House slippers are out. Clogs, gone. One needs toes for flip flops. Converse are one of the things I like that I didn't lose so continuing to wear them is a security for me.

I'm not sure I'm ready for the step of buying 2 different size shoes nor am I emotionally ready to venture past high top Converse. I thought I was but I'm not sure. So instead of coming home with shoes, I purchased purple fuzzy socks that match my purple fuzzy robe. I so wanted big, stuffed house shoes to match that robe but I can live with fuzzy socks. Since they were on sale I got the pink ones, too. 😁 Lovin' my fuzzies.

I don't like wearing only Converse all the time, every day without exception. I long for birkenstocks and a broomstick skirt while rocking dreadlocks w homemade beads. That makes me smile. Those shoes are a thing of the past but maybe this new Podiatrist really will make me a pair of shoes I can wear with a skirt. Then I'd wear the Converse for everything else without grumbling. I like them, as I said. I'm happy I can still wear them when most shoes I can't. But skirts are a part of me, too and I'd really like to wear them without Converse.

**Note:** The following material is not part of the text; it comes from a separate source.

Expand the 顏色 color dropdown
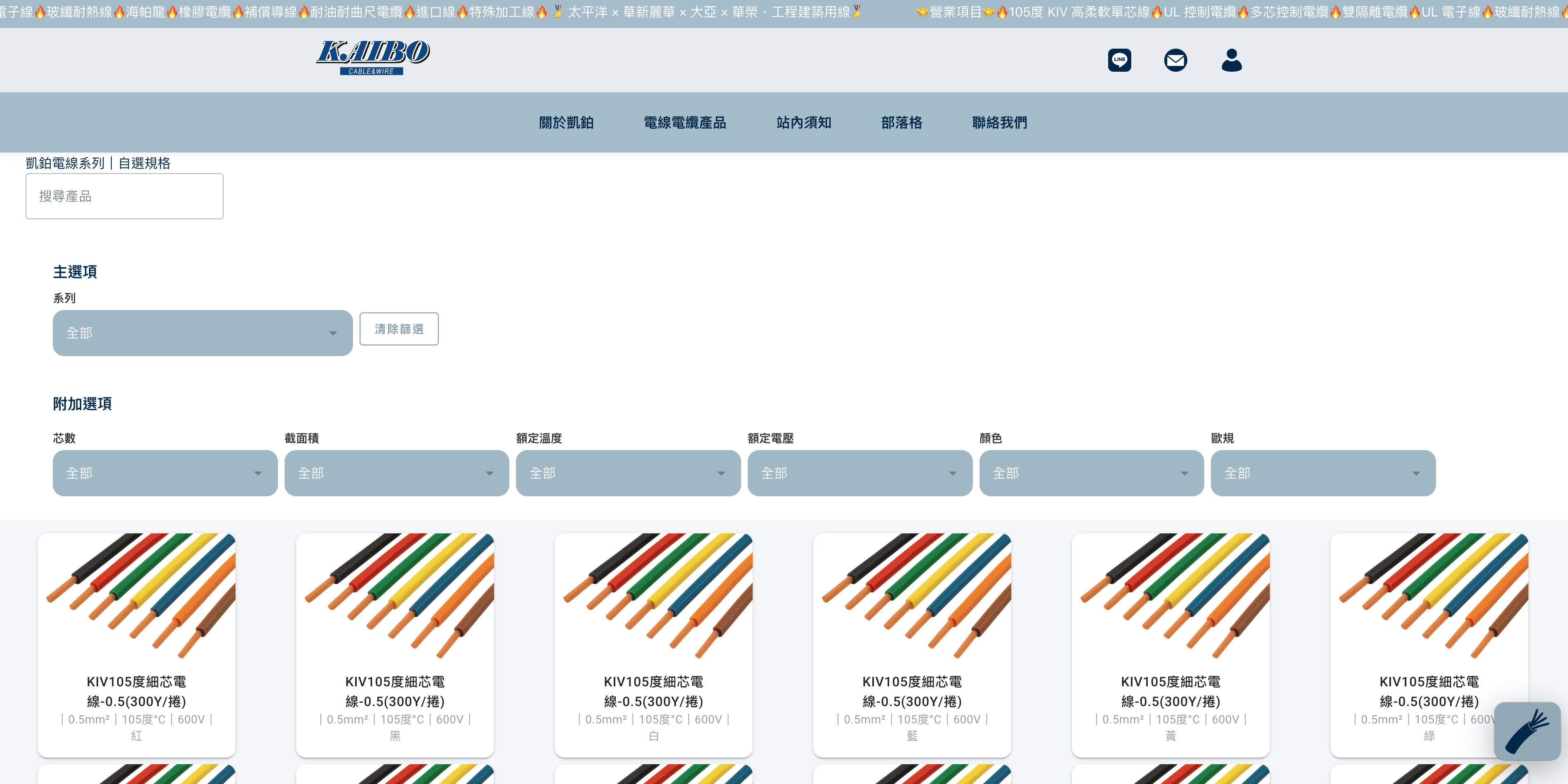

The foot has healed 100% from the infection but of course that's not the end of the story. I've been a bit quiet about it bc it makes no sense to me to keep blogging about this&that foot crisis. It's being managed and it will hopefully not become a huge ordeal.

Last but not least, Joe the cat is awesome! He rocks. He's quiet, loving and doesn't know a stranger. He's just like me in that he doesn't like a lot of noise, but if I turn on a video he's right here on my chest watching it with me. It's too sweet. I'm so happy he's here.

Look at those big, green eyes screaming 'Love me. Love me.' Well I surely will.

Jordan

3

He's a chatter box kitty but as sweet as can be. He sleeps on my chest and purrs. He gives me little cat kisses. This is my new buddy Joey.

Joey is a tabby male, neutered and 9 yrs old. He's calm and friendly to visitors. He doesn't know a stranger. He's got big, bright green eyes and a strong purr box. I just love him, and so does my CNA.

Originally I told the owner I didn't want to adopt Joe, but I reconsider. I'm so, so happy I did.

Three doctors suggested I adopt. I didn't want to because of guilt associated with having to give up Clyde to my friend. Clyde, by the way, is very happy and having a gay old time! He's very happy, buy I grieve losing him. I feel bad that I had to give him up, like a terrible person. I'll have to work on the reality of the matter. I can't take care of Clyde. I physically can't take care of him. But does that condemn me to never adopting again? I had to! I had to get a new fur baby.

I'm not going to try to convince people of anything other than the need for fur in my life and that I think this senior cat is just what I need.

I like his speed. The boy is chill. I like that he seeks out affection and that when I get up to leave the room, he follows. He's been here a week and I'm totally in love with this boy.

Joey has zero interest in cat weed. That's sad because watching cats on cat nip is hi-larious. He does like balls with bells. And what cat can resist a woman's hair ties? He loves 'em.

My hope is that M. Joseph Austin will help with the depression and ease some of the emotional pain that has kept me boxed.

He came with the name Joey. I added Michael and my last name so that his initials are MJ just like the kitty I has for 12 yrs before she passed. Boy do I miss Mary Jane, aka MJ.

One thing about Joe is that he is declawed. Whomever declawed him removed the first digit which means like me, he's missing toes.